::: Data for this task :::

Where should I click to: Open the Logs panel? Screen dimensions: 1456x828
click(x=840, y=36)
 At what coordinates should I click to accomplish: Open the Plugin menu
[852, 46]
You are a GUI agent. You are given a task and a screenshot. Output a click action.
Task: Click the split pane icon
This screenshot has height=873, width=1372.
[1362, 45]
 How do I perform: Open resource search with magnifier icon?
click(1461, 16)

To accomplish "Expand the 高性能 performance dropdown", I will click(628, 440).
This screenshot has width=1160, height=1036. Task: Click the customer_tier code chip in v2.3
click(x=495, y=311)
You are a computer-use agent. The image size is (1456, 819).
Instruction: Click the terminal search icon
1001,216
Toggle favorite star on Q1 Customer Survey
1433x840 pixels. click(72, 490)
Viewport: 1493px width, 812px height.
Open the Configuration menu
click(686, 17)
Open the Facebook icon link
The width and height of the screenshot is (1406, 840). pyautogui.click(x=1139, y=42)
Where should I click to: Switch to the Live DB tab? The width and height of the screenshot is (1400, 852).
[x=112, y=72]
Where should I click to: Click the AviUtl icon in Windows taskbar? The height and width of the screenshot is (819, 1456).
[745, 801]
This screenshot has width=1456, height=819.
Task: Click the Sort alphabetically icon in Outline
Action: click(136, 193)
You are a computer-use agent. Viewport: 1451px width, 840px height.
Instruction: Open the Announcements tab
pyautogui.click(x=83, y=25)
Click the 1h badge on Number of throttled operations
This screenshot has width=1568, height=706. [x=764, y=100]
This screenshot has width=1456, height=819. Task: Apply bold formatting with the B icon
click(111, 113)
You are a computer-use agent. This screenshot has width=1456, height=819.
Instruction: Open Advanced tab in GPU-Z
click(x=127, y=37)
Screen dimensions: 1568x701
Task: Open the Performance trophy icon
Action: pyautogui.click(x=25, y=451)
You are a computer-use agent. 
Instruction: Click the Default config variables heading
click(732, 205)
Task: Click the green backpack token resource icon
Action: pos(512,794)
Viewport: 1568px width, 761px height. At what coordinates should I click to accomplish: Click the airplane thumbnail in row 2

:::

▸ What you will do
Write out all of the records exactly as they stand above.

▸ Exercise result
Where should I click to: Open the Logs panel? Screen dimensions: 1456x828
click(x=840, y=36)
 At what coordinates should I click to accomplish: Open the Plugin menu
[852, 46]
You are a GUI agent. You are given a task and a screenshot. Output a click action.
Task: Click the split pane icon
This screenshot has height=873, width=1372.
[1362, 45]
 How do I perform: Open resource search with magnifier icon?
click(1461, 16)

To accomplish "Expand the 高性能 performance dropdown", I will click(628, 440).
This screenshot has width=1160, height=1036. Task: Click the customer_tier code chip in v2.3
click(x=495, y=311)
You are a computer-use agent. The image size is (1456, 819).
Instruction: Click the terminal search icon
1001,216
Toggle favorite star on Q1 Customer Survey
1433x840 pixels. click(72, 490)
Viewport: 1493px width, 812px height.
Open the Configuration menu
click(686, 17)
Open the Facebook icon link
The width and height of the screenshot is (1406, 840). pyautogui.click(x=1139, y=42)
Where should I click to: Switch to the Live DB tab? The width and height of the screenshot is (1400, 852).
[x=112, y=72]
Where should I click to: Click the AviUtl icon in Windows taskbar? The height and width of the screenshot is (819, 1456).
[745, 801]
This screenshot has width=1456, height=819.
Task: Click the Sort alphabetically icon in Outline
Action: click(136, 193)
You are a computer-use agent. Viewport: 1451px width, 840px height.
Instruction: Open the Announcements tab
pyautogui.click(x=83, y=25)
Click the 1h badge on Number of throttled operations
This screenshot has width=1568, height=706. [x=764, y=100]
This screenshot has width=1456, height=819. Task: Apply bold formatting with the B icon
click(111, 113)
You are a computer-use agent. This screenshot has width=1456, height=819.
Instruction: Open Advanced tab in GPU-Z
click(x=127, y=37)
Screen dimensions: 1568x701
Task: Open the Performance trophy icon
Action: pyautogui.click(x=25, y=451)
You are a computer-use agent. 
Instruction: Click the Default config variables heading
click(732, 205)
Task: Click the green backpack token resource icon
Action: pos(512,794)
Viewport: 1568px width, 761px height. At what coordinates should I click to accomplish: Click the airplane thumbnail in row 2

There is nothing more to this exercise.